Bug 1131765

Summary: Soft hangs on an i686 machine with 3.17-rc1
Product: [Fedora] Fedora Reporter: Bruno Wolff III <bruno>
Component: kernelAssignee: Kernel Maintainer List <kernel-maint>
Status: CLOSED RAWHIDE QA Contact: Fedora Extras Quality Assurance <extras-qa>
Severity: unspecified Docs Contact:
Priority: unspecified    
Version: rawhideCC: bruno, gansalmon, itamar, jonathan, kernel-maint, madhu.chinakonda, mchehab
Target Milestone: ---   
Target Release: ---   
Hardware: Unspecified   
OS: Unspecified   
Whiteboard:
Fixed In Version: Doc Type: Bug Fix
Doc Text:
Story Points: ---
Clone Of: Environment:
Last Closed: 2014-08-22 04:12:33 UTC Type: Bug
Regression: --- Mount Type: ---
Documentation: --- CRM:
Verified Versions: Category: ---
oVirt Team: --- RHEL 7.3 requirements from Atomic Host:
Cloudforms Team: --- Target Upstream Version:
Embargoed:
Attachments:
Description Flags
Picture of alt-sysrq-c traceback during hang none

Description Bruno Wolff III 2014-08-20 04:00:24 UTC
Created attachment 928594 [details]
Picture of alt-sysrq-c traceback during hang

Description of problem:
I am getting a soft hang (ctrl-atl-del still starts a reboot) during boots with 3.17-rc1 (but not 3.16 even after rebuilding the initramfs to match 3.17-rc1).
This doesn't happen on my F21 based x86_64 machine.

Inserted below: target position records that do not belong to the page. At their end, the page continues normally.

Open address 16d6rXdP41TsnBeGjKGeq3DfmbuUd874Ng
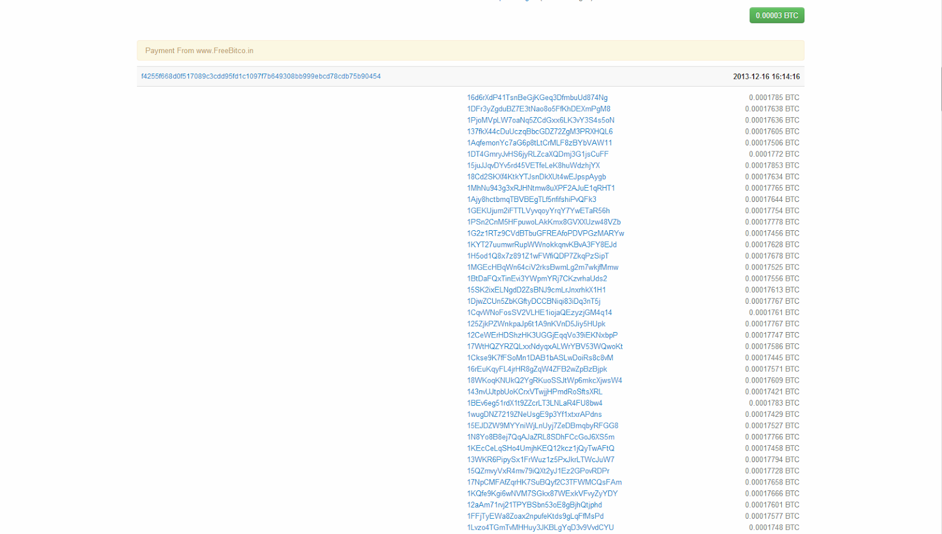Image resolution: width=942 pixels, height=534 pixels. point(538,98)
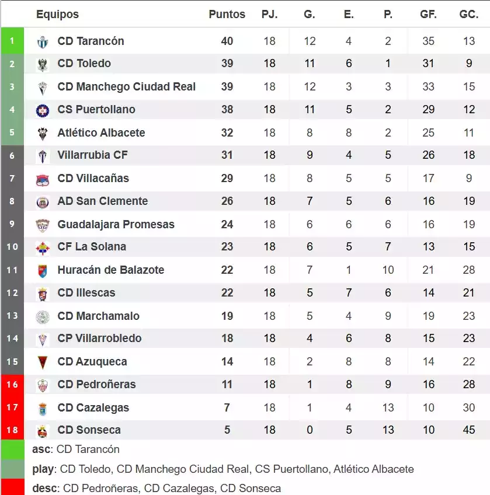Click the green position 1 badge
Viewport: 490px width, 495px height.
coord(12,41)

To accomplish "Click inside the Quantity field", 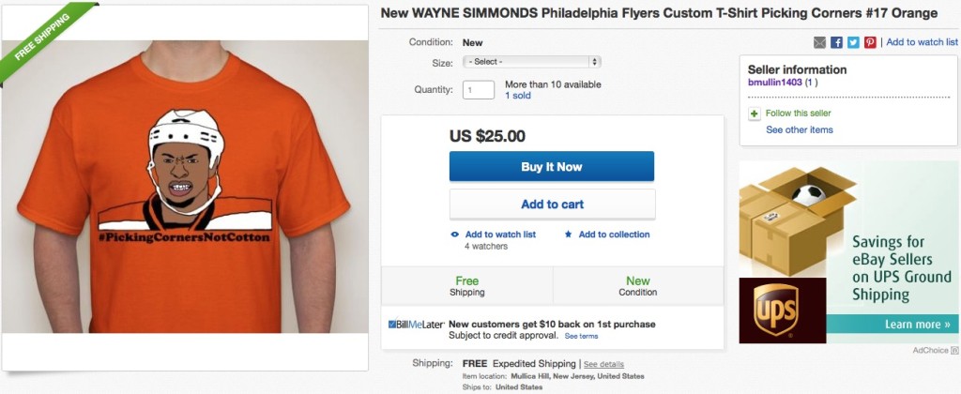I will click(x=478, y=90).
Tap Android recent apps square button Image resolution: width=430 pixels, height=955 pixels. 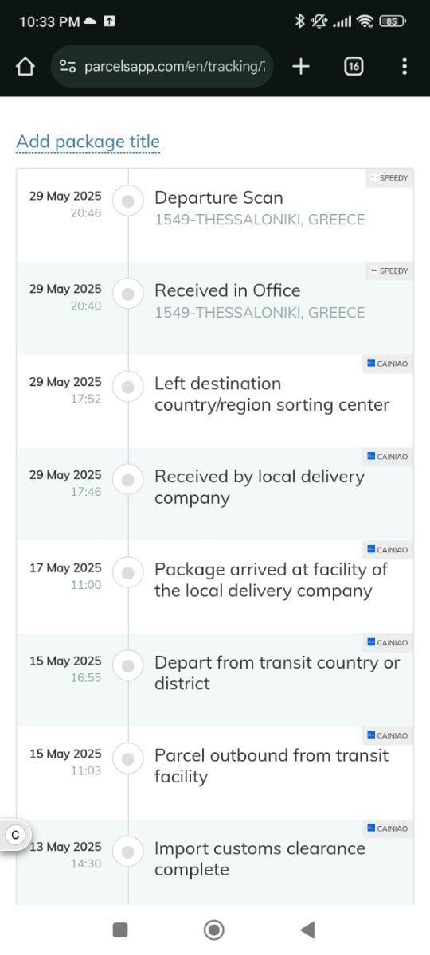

I am still having trouble collecting netconsole output when the problem is in the early boot. So I took a picture of the traceback from alt-sysrq-c while the hang was in progress. I don't know if that will tell you what is hanging.

Version-Release number of selected component (if applicable):
kernel-PAE-core-3.17.0-0.rc1.git0.1.fc22.i686

Comment 1 Josh Boyer 2014-08-20 11:53:17 UTC
Yeah, that picture doesn't really tell us anything other than you forced a sysrq-c.

If you can get netconsole working, that woudl be helpful.  The only other avenue is bisection I suppose.

Comment 2 Bruno Wolff III 2014-08-20 12:02:58 UTC
I don't think netconsole is going to provide much help. The boot process appeared fairly normal up until where it hung. It was before asking for the luks passwords. USB devices were being detected.
I'll plan on going the bisect route.

The netconsole stuff is weird, because I don't get anything from the 3.17-rc1 boot, but then I seem to get everything from the following 3.16 boot. It looks like the output gets queued up and then all gets sent once netconsole is up.

I do see errors in the early booting for netconsole. Typically it is because the network device isn't valid yet. (I tried using eth0, and eth1 instead of p7p1 on the kernel parameters, but that didn't get me any output when the system hangs.)

I have another system I can test on, that I have been holding off on. But I'll do something quick. It has a different USB setup and if it boots that might point to some sort of USB problem. I have seen issues in the past with USB 2 devices connected tp USB 1.1 on the motherboard.

Comment 3 Bruno Wolff III 2014-08-20 12:08:28 UTC
My other i686 machine, which is f21 with rawhide nodebug kernels did boot normally.
So I wouldn't be surprised if the issue was USB related, but it's too early to tell for sure. I'll start going down the bisect route.

Comment 4 Bruno Wolff III 2014-08-21 13:01:06 UTC
I verified the vanilla kernels work the same way (v3.16 is OK and v3.17-rc1 is broken), so I should be able to bisect this. It will probably take a week.

I'll also be testing the new Fedora kernels in case the problem gets fixed independently.

Comment 5 Bruno Wolff III 2014-08-22 04:12:33 UTC
This appears to be fixed in 3.17.0-0.rc1.git1.2.fc22.1.i686+PAE, which is going to save me a lot of trouble.